The architecture of the human brain is a bit like an onion; at the core is the basal ganlia -- also popularly known as the "reptilian brain". Outside/above that is the limbic system, called the "paleomammalian complex" in the triune brain theory. Above that is the neocortex, the part we tend to indentify ourselves with because it does all the cool stuff that more primitive organisms can't, like language.
The corpus callosum sits roughly in the middle of the limbic system -- the middle of the middle if you will. Just above it is the cingulate gyrus, responsible for processing emotions, learning, linking behavior to goals. The cingulate gyrus is the anatomicaly lowest part of the brain that doesn't have its own connections between hemispheres. I find that fascinating and suggestive.
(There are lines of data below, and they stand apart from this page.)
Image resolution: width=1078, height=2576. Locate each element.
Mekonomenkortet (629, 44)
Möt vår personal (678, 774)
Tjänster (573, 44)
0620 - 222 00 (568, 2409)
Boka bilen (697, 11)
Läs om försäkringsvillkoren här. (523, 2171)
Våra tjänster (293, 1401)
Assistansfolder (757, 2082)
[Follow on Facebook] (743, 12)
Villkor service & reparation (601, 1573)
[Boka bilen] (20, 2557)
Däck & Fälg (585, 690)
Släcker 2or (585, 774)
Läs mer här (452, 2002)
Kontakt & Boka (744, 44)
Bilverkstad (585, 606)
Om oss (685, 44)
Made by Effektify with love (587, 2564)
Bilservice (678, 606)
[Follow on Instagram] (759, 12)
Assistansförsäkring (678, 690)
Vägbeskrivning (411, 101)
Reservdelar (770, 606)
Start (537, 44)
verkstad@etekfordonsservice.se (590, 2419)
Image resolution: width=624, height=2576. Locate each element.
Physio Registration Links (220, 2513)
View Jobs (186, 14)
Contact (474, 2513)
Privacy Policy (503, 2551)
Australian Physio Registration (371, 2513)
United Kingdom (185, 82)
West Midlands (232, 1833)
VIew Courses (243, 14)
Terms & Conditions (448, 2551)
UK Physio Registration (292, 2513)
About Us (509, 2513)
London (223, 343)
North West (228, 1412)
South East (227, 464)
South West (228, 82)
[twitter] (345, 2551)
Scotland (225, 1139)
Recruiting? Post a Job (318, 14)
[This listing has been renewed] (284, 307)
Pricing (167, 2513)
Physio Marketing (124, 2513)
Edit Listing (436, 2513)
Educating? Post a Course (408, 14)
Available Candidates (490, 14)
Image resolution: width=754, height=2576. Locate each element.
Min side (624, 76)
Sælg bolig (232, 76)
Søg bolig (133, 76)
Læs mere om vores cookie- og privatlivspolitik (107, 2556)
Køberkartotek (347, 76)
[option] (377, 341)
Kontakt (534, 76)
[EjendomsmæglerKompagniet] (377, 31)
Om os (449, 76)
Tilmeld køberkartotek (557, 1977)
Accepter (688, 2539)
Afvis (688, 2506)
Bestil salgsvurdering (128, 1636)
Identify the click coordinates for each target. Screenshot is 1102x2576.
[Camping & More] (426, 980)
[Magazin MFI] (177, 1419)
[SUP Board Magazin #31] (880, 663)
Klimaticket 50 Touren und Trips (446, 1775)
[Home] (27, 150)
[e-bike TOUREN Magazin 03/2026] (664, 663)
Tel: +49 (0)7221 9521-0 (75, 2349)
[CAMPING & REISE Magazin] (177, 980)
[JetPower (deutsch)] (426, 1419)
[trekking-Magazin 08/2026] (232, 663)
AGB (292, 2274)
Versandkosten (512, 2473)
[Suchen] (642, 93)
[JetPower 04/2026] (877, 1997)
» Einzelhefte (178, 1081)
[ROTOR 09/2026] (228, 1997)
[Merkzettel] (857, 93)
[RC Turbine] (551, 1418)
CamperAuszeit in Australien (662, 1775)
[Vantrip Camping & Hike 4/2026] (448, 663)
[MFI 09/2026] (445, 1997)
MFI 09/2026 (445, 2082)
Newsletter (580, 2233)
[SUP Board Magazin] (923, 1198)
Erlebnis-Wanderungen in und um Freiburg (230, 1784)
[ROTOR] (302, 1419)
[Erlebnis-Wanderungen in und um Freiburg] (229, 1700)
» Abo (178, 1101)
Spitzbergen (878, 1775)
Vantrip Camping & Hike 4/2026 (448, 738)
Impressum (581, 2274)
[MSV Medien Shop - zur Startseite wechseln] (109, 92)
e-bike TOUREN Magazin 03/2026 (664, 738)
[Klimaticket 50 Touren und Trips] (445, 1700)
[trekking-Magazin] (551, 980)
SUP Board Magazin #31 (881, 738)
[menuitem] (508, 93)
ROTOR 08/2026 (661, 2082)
Immediately below the corpus callosum is the septum pellucidum, which is a thin, midline structure. Every part of the brain below the septum pellucidum is richly connected across sides.
This situation is like a company run by partners. The partners don't talk to each other, but they share subordinates, including a secretary who keeps them up to date on what each other is doing. The secretary quits, and the company is at least temporarily less coordinated, but the other subordinates still talk to each other and over time may take up some of the communication burden.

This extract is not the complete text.